Earlier today I was fooling around with a recurrence relation that I thought behaved peculiarly, namely $$ X_k=\frac{k}{X_{k-1}} \qquad k\geq 0 \\ X_0=1 $$ After plotting its first 100 terms, I noticed that it was essentially two "interwoven" square-root curves. I then tried squaring the terms to confirm that I got straight lines, which I roughly did (not exactly straight, but approaching straight) which implies that whatever my piecewise interwoven square-root closed-form may be, it was only the limit of the recurrence relation as $k\rightarrow\infty$. I toyed around trying to find the coefficient of $k$, eventually finding this approximation: $$ X_k:\approx\begin{cases} \sqrt{1+\frac{\pi}{2}k} & k\text{ even} \\ \sqrt{\frac{2}{\pi}k} & k\text{ odd} \end{cases} $$
This truly seems (by inspection) to be the best approximation I can make for $X_k$ in the hour I've been working on this, but I was wondering how I could go about proving this kind of relationship. It's curious to me that pi gets involved at all, my only hypothesis so far is that some kind of inverse-trigonometric function is used somewhere in the proof.

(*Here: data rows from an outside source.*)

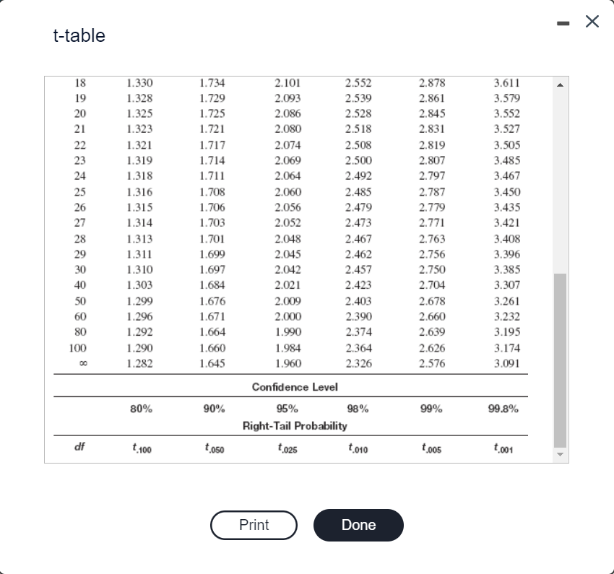Click the Print button
Viewport: 614px width, 574px height.
point(254,525)
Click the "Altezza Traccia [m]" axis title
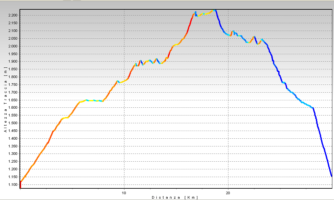Screen dimensions: 334x200 pos(5,101)
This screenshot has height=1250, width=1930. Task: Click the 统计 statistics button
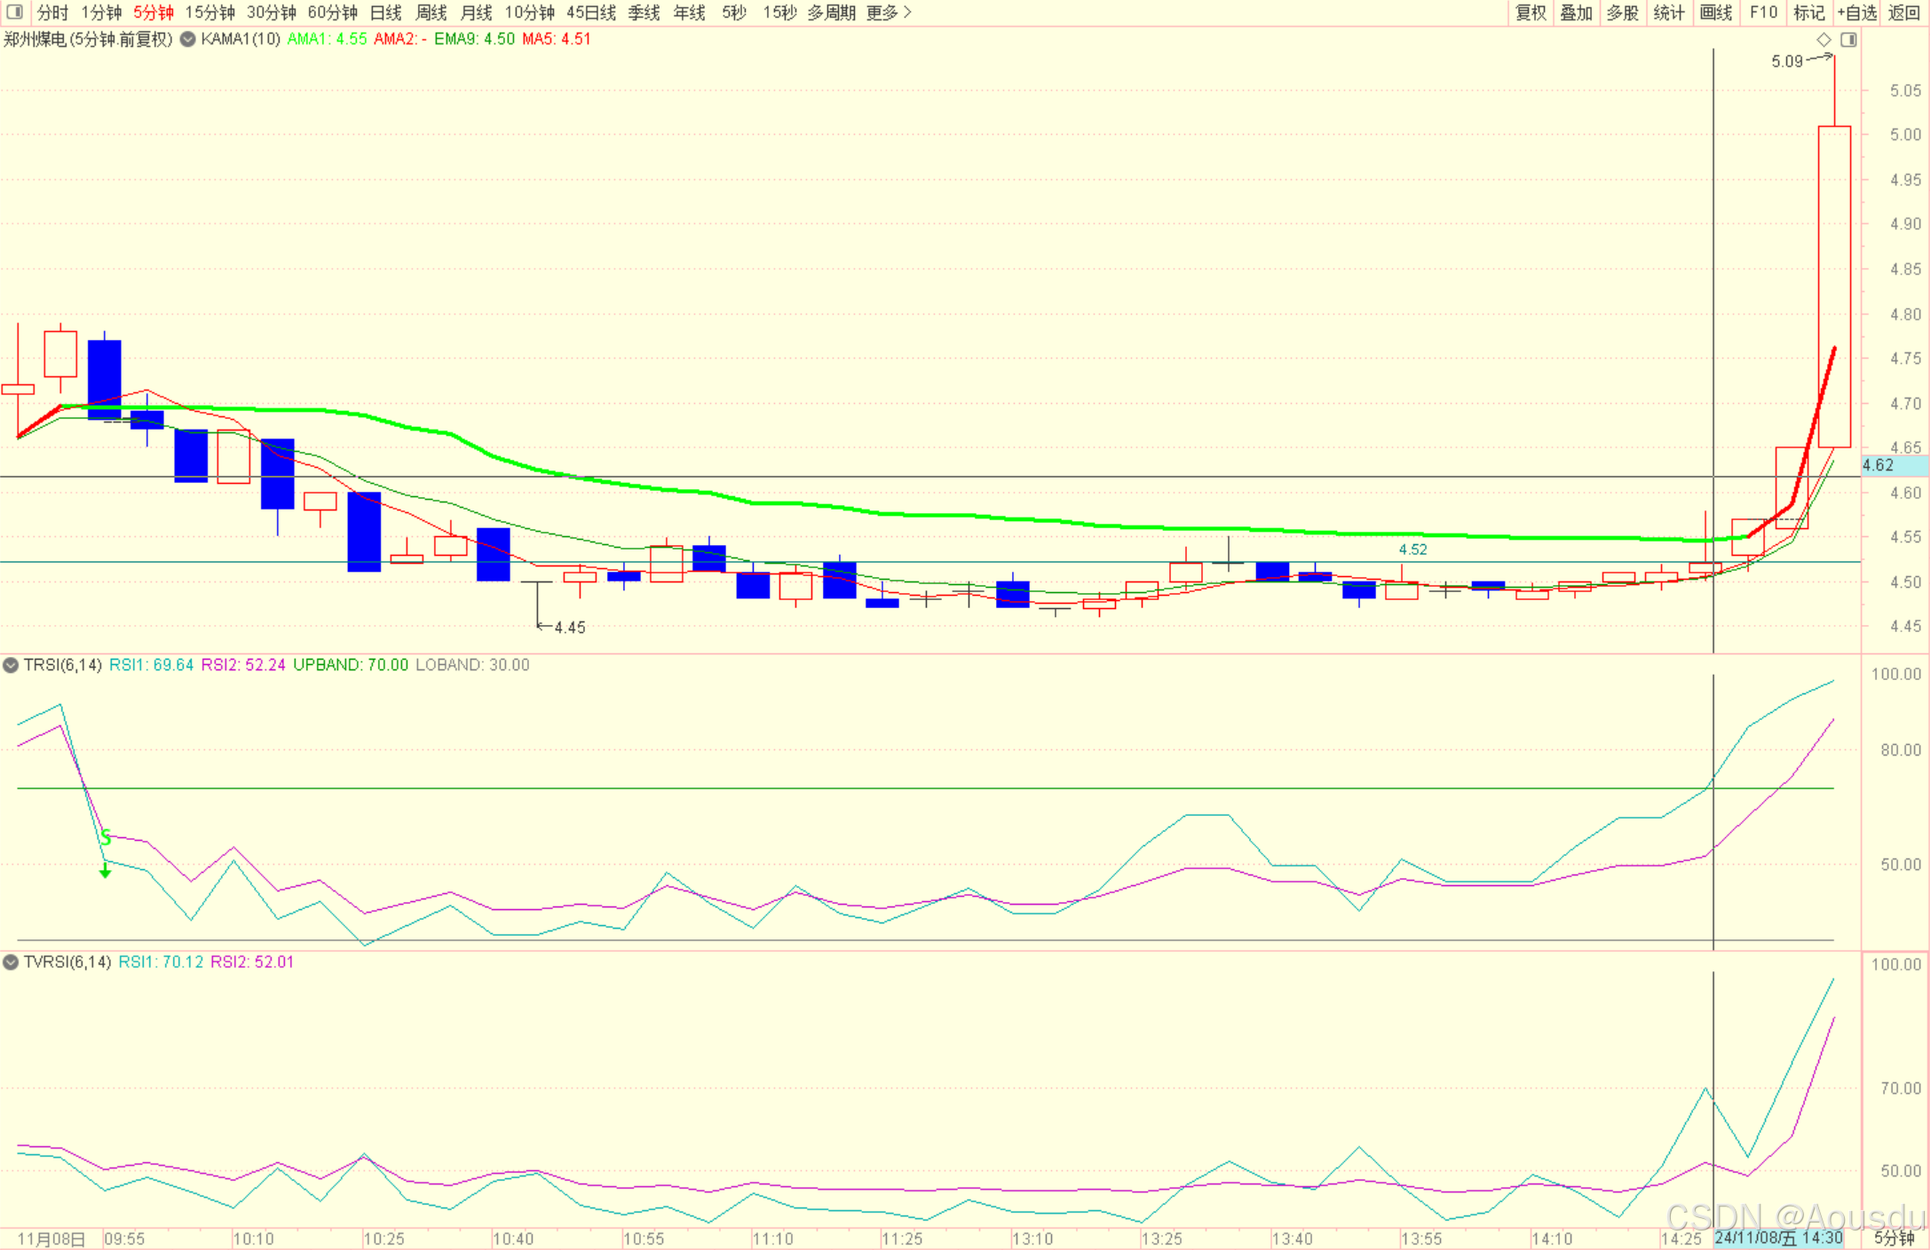[x=1668, y=12]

We can solve that recurrence relation, let $ n\in\mathbb{N} $, and let $ k $ be a positive integer : \begin{aligned} X_{2k}=\frac{2k}{X_{2k-1}}&=\frac{2k}{2k-1}X_{2k-2}\\ \Longrightarrow\prod_{k=1}^{n}{\frac{X_{2k}}{X_{2k-2}}}&=\prod_{k=1}^{n}{\frac{2k}{2k-1}}\\ \iff \ \ \ \ \ \ \ \frac{X_{2n}}{X_{0}}&=\frac{2^{2n}}{\binom{2n}{n}}\end{aligned}
\begin{aligned} X_{2k+1}=\frac{2k+1}{X_{2k}}&=\frac{2k+1}{2k}X_{2k-1}\\ \Longrightarrow\prod_{k=1}^{n}{\frac{X_{2k+1}}{X_{2k-1}}}&=\prod_{k=1}^{n}{\frac{2k+1}{2k}}\\ \iff \ \ \ \ \frac{X_{2n+1}}{X_{1}}&=\frac{2n+1}{2^{2n}}\binom{2n}{n}\end{aligned}
Thus, $$ \left(\forall n\in\mathbb{N}\right),\ X_{n}=\left\lbrace\begin{aligned}\frac{2^{n}}{\binom{n}{\frac{n}{2}}} \ \ \ \ \ \ \ \ \ \ \ \ &\textrm{If }n\textrm{ is even} \\ \frac{n}{2^{n-1}}\binom{n-1}{\frac{n-1}{2}} \ \ \ \ &\textrm{If }n\textrm{ is odd}\end{aligned}\right. $$